■ Stated task 1
In the records, rename "star icon" to "star button" in the section that begins with the line containing "Task: Bookmark this page with star icon" and runs through the end of the records. Reproduce only that section, with nothing else changed.

And that's the bottom line, isn't it? The major championships are what matter most, and to some, the only tournaments of significance when it comes to following Woods.
How else do you explain the relative indifference to his other success? Woods has won eight times in the past two years -- the career victory total of Dustin Johnson. He had the lowest scoring average, won the most money and is a solid No. 1 in the world following the 2013 season.
And yet, understandably, the focus remains on his inability to win his 15th major, a streak that extends more than five years.
Unfortunately, the next major is five months away. Nothing Woods does this week matters as it relates to Augusta National, the Masters and April -- either way. He can hit it perfect and win, hit it horrible and lose and a lot of things in between and it won't mean anything as far as his major haul is concerned.
That makes this tournament rare. Usually there is something at stake: FedEx Cup points; another PGA Tour title; trying to find his form before a major championship. None of those things are on the line in Turkey.
Yes, he could accumulate more world ranking points, but it's hard to believe Woods is worried about that. A victory would be his 41st on the European Tour, but you wonder if he is even aware of the feat. (Majors and World Golf Championship titles account for 31 of those wins.)

■ Records supplied
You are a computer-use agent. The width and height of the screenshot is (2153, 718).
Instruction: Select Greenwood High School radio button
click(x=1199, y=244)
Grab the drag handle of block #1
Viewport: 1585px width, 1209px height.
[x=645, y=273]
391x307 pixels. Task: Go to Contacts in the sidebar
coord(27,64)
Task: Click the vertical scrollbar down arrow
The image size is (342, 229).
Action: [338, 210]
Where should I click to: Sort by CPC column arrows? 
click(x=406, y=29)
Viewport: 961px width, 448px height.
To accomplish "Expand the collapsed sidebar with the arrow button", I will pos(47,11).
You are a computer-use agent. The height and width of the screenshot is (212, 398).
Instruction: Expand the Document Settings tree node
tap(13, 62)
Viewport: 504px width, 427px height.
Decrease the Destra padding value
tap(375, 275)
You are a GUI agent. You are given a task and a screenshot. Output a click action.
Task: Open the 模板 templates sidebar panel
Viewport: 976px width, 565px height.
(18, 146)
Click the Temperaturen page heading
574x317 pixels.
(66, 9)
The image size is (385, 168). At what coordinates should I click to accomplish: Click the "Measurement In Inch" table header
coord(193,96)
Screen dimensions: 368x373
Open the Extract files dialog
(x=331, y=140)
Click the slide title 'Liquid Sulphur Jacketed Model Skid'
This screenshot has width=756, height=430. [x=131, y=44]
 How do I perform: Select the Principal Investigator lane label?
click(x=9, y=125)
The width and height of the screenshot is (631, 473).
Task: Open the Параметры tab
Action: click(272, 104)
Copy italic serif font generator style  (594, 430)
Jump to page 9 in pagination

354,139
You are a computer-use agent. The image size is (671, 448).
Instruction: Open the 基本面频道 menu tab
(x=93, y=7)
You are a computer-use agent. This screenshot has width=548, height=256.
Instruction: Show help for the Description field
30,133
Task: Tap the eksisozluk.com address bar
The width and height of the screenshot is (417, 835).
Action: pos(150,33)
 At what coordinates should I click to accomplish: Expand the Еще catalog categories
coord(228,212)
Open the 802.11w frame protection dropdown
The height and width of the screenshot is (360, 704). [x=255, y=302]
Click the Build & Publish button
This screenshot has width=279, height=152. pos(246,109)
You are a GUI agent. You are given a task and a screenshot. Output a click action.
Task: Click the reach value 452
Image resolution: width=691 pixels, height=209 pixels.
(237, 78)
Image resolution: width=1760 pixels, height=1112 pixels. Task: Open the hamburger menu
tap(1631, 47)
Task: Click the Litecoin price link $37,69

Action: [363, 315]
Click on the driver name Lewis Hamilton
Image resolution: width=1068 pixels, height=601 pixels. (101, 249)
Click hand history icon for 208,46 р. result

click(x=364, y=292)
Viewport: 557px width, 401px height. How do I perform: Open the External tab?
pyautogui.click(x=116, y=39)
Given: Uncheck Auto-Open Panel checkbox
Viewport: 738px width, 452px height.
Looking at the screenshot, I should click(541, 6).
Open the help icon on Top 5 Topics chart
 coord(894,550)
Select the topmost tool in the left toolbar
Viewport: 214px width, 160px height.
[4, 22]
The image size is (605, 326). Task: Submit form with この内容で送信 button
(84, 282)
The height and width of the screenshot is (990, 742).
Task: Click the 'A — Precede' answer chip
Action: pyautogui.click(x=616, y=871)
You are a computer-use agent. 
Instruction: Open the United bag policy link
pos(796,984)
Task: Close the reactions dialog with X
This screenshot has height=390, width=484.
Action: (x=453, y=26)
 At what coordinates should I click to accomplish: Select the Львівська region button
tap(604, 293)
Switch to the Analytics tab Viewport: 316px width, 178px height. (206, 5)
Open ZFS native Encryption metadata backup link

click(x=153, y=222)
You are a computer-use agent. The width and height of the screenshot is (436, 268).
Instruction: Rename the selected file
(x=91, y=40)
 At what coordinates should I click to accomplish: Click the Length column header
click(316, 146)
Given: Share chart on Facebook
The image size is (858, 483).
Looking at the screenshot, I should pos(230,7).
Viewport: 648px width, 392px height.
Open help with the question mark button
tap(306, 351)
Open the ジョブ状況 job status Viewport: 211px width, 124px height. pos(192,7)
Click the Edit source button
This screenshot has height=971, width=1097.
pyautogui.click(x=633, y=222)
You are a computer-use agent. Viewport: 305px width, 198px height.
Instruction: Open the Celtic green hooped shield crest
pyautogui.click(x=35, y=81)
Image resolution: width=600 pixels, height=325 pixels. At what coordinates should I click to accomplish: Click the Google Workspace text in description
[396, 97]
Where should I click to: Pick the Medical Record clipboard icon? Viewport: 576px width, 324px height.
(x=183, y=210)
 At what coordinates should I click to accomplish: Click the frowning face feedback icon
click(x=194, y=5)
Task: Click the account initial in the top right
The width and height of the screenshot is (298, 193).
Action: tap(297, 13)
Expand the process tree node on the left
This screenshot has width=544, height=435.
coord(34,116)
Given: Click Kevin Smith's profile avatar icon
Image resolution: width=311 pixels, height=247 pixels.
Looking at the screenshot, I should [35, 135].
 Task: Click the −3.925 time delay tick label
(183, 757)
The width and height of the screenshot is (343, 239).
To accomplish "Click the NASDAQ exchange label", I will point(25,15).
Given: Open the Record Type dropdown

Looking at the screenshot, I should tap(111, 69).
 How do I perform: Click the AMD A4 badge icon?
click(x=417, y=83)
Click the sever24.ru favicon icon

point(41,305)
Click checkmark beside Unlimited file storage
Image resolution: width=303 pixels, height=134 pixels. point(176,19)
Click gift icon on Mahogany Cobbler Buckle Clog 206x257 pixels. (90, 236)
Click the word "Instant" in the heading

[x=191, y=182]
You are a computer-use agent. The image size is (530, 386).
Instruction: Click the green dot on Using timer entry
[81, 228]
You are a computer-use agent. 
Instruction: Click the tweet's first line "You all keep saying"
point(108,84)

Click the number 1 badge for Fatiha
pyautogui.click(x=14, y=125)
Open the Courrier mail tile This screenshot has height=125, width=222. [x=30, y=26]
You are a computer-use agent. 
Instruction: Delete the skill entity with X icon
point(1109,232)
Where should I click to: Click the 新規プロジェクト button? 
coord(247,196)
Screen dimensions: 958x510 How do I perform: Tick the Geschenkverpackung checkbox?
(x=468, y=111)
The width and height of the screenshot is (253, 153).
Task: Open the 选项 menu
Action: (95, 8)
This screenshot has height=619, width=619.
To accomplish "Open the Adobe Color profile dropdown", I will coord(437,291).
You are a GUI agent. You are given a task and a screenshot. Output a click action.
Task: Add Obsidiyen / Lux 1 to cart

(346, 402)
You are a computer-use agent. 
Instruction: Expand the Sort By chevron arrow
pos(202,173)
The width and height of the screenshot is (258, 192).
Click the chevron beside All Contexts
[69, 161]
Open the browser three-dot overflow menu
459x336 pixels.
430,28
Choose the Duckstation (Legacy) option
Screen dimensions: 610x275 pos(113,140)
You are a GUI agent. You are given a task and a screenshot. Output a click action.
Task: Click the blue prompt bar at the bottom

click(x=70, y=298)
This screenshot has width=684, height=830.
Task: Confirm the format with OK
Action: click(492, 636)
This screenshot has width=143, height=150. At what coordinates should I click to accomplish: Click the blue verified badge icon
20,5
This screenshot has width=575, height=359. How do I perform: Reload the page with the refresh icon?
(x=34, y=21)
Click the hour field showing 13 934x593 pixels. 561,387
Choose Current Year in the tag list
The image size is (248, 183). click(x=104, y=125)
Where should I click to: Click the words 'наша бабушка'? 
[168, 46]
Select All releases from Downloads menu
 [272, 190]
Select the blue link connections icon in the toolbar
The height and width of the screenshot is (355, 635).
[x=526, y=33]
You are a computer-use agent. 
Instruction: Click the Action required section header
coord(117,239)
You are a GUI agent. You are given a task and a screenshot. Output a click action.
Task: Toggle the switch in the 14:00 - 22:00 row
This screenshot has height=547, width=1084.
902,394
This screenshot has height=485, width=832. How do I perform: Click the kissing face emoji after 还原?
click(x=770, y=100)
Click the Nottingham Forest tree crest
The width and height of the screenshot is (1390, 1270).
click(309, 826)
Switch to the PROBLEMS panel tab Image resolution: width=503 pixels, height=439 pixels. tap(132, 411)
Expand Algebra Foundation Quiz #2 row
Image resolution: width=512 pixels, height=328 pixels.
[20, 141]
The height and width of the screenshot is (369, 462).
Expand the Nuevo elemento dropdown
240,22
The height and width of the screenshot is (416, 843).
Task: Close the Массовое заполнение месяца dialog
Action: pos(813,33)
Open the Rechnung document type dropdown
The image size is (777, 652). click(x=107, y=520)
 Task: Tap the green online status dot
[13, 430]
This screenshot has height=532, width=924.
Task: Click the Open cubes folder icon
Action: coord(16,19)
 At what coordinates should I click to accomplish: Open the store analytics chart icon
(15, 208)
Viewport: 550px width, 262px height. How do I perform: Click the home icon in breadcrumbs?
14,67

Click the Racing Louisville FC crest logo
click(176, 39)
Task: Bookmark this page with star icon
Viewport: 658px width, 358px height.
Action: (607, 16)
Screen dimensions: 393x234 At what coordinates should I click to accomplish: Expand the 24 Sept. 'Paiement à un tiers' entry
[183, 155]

■ Stated task 2
Pick up the piece on Tiger Woods and the tournament in Turkey after its last sentence and keep writing it.

■ Written response 1
Task: Bookmark this page with star button
Viewport: 658px width, 358px height.
Action: (607, 16)
Screen dimensions: 393x234 At what coordinates should I click to accomplish: Expand the 24 Sept. 'Paiement à un tiers' entry
[183, 155]

■ Written response 2
Every round Woods plays is analyzed, but the scrutiny really took hold following his 2011 injury battles when he dropped to 58th in the world. In the aftermath of that as well as his off-the-course scandal, it seemed as if there were a referendum on every swing, every putt, every round, every tournament.
Perhaps the only time he's been in a similar situation over the past two years was at the 2012 CIMB Classic, the PGA Tour-sanctioned event in Malaysia. Unlike this year, the tournament was not part of the FedEx Cup schedule. It was not official. A victory would not have counted in his PGA Tour record.
Woods tied for fourth in a 48-player tournament and other than the world ranking points he earned on his way back to No. 1, it's hard to find much significance in it.
For one of the rare times, you can say the same about his appearance in Turkey -- for which he is being paid quite well. Tournament organizers are using Woods to bring attention to the area and its status as a golf destination.
How Woods fares will, of course, be noted. But no matter what, the real work won't begin until he celebrates his 38th birthday in late December.